Other artists have instead found routes to dubstep's future in its past. Instead of seeking radical convergences with other forms, they have instead chosen to rexamine, re-emphasise and mutate its own foundations in the search for new sounds. Typically, this has taken the form of either a focus on the 'Dub' or a focus on the 'Step'. Pivotal to the reawakening of the dub within dubstep was Soul Jazz's 'Box of Dub' collection that they put out at the beginning of the summer. By throwing its considerable critical weight behind a dubstep compilation so heavily informed by original JA pioneers like Tubby and Prince Jammy and UK heroes like Mad Professor, On-U Sound and Scientist, Soul Jazz repositioned dub as central to the evolution of dubstep and removed the prospect that it would come to have only a spectral presence within the scene. Next month's release of 'Box of Dub 2' can only confirm dubstep's resurgence, and given what an absolute winner it is, it would seem to churlish to grumble.

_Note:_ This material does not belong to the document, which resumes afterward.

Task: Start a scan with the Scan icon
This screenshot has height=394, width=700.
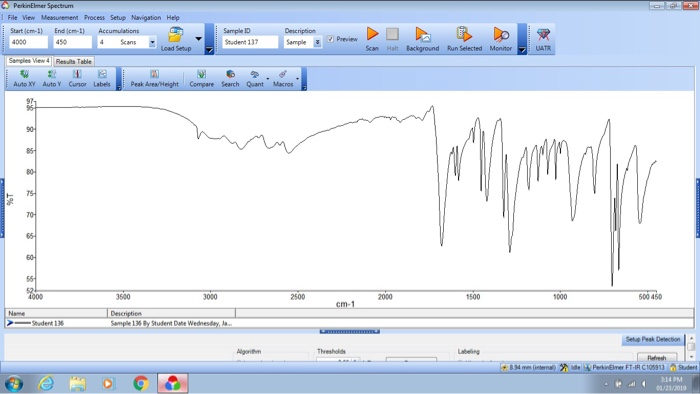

Download: Pinch ft. Rudey Lee - Step To It [from Box of Dub 2, Soul Jazz, 2007]


Download: Cotti - Tamil Dub [from Box of Dub 2, Soul Jazz, 2007]

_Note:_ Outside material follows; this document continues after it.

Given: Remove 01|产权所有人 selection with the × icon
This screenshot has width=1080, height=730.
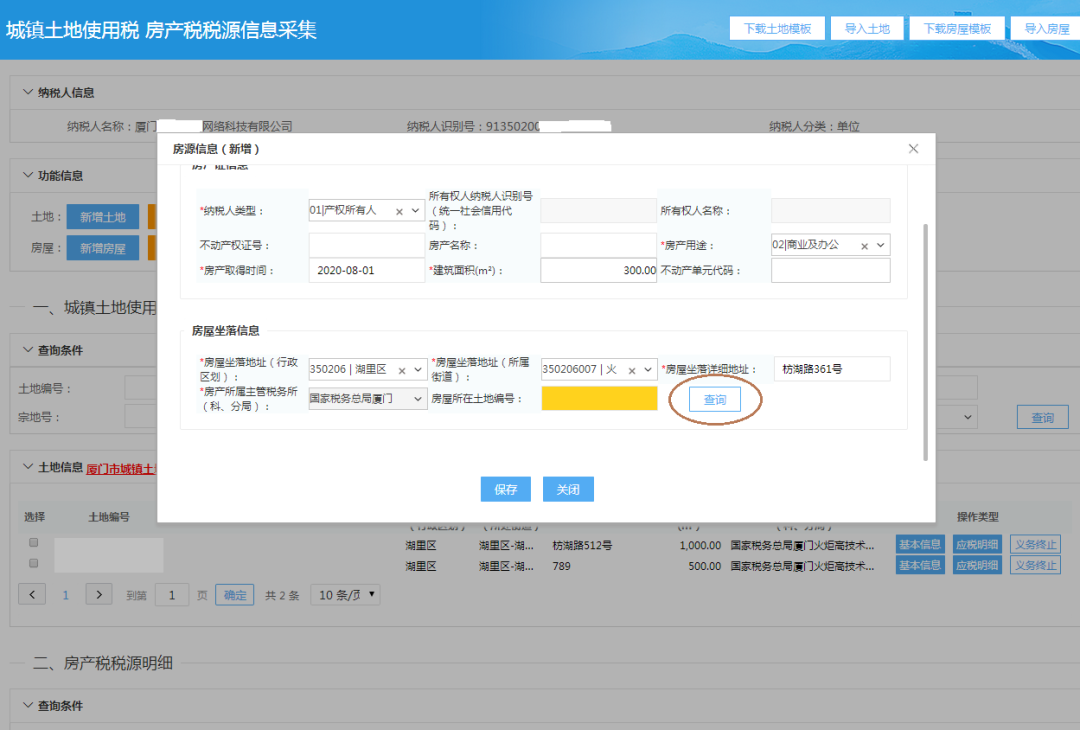Looking at the screenshot, I should pyautogui.click(x=400, y=211).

Preorder: Box of Dub 2 from Sounds of the Universe


In terms of the 'Step', things are set to get interesting with the long-awaited arrival of Benga & Coki's 'Night', the thirtieth release on Tempa. With the support of grime wunderkids Boy Better Know, it tore up Napa over the summer, and signalled (about time) a new allegiance between the dubstep and grime/bassline scenes at a time when dubstep was perhaps closer than ever to losing the streets that gave birth to it. This could be the first release since 'Midnight Request Line' to to crossover into HMV territory and it wouldn't surprise me if the seemingly constant push back of its drop date has something to do with major distributors or labels sniffing around. This might not be entirely unrelated to the expectation that UK urban, bass-led music is soon to storm the Top 40 again, doing properly what grime failed to do a couple of years ago, but UK garage succeeded at doing around the turn of the millennium - breaching the walls of commercial clubbing and radio. Now I'm not saying that tunes like 'Night' will be at the front of this - leave that to niche/bassline - but there will undoubtedly be some sort of interplay between dubstep and bassline around the fringes of the explosion, much in the same way that the poppy 2-step of Sweet Female Attitude and Shanks & Bigfoot opened doors for the proto-grime of More Fire Crew or Pay As U Go Cartel. So what then? Will dubstep be forced to throw its hat into the commercial ring, or will it shy away from success, rejecting the triumphs (or, indeed, artistic nadir - who will be the garage clown-in-chief this time, given that DJ Pied Piper hopefully fucked off back to Hamelin?) of its musical cousins. It's much the same question that dubstep faced at the beginning of this year, and dealt with superbly, but on a much weightier scale. How it answers it will be instrumental to its future development as a genre.